Projected Capacitance can be used in a wide range of applications..
     Most people are familiar with its use in mobile phone, or an iPad, as a small touchscreen.
     It is, however, used in much larger touchscreens - up to 160 inches in size, and rising.

Projected Capacitance touchscreens may be used in small hand-held, or desk-top applications, or through shop windows, as interactive table surfaces, industrial control panels,
      interactive street advertising/displays, ATMs, Fuel Dispensers,  and many more.

The technology can  be used as a keypad, digitizing tablet, touchscreen, or any combination of one or more of these.
     The back, sides, corners and edges of a product like the iPad can be made touch interactive, as well as having the touchscreen on the display area.
     These sensing areas can be dynamically configured to take into account how the product is being held, and distinguish this from a touch input.

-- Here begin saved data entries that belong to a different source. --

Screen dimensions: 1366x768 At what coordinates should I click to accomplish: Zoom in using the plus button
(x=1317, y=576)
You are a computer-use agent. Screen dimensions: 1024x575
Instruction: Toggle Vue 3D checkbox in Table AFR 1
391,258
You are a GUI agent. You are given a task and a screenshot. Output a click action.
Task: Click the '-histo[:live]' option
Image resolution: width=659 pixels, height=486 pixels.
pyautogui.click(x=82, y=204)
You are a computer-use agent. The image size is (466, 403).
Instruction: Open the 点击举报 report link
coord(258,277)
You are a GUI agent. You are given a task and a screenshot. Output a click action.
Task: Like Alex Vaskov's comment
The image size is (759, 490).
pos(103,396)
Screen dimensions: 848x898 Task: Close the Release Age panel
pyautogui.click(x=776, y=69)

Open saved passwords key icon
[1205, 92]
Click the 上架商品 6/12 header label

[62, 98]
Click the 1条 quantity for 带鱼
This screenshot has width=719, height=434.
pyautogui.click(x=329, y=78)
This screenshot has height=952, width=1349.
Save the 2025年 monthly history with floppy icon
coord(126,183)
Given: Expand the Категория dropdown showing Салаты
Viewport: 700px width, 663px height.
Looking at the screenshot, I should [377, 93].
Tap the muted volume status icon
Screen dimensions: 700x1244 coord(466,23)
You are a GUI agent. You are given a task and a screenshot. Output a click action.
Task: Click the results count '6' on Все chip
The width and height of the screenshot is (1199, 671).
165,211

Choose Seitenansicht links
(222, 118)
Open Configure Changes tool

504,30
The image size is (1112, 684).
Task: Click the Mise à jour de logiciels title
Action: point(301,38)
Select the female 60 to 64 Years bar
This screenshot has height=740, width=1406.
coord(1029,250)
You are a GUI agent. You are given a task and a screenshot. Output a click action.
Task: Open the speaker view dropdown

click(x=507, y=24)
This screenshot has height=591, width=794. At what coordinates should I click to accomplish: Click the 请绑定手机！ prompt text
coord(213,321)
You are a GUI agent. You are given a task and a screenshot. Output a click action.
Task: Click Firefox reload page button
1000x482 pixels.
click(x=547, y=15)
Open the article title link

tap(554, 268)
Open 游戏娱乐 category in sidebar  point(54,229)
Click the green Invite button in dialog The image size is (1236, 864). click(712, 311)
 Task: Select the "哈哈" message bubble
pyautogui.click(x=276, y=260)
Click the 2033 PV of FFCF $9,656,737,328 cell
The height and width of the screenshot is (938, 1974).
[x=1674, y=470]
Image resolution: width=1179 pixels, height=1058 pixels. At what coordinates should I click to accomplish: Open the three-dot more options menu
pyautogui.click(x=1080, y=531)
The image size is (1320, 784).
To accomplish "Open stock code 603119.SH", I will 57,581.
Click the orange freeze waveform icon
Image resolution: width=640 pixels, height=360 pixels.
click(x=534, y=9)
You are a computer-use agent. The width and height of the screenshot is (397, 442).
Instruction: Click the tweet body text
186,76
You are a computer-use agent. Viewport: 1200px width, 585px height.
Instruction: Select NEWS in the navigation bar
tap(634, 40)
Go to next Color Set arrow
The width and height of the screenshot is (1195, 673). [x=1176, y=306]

A similar technique can be used for larger objects, such as gaming machines and Juke Boxes, where there may be several touchscreens , and the rest of the machine, such as the front , 
     edges and sides, may also be touch interactive. By using the multiple touch feature, many parts of the machine may be touched at the same time.

Because of the wide range of materials that can be used to manufacture Projected Capacitance Technology ( as shown below) ,
     there is a very wide, and diverse range of products that can be made to exploit its potential.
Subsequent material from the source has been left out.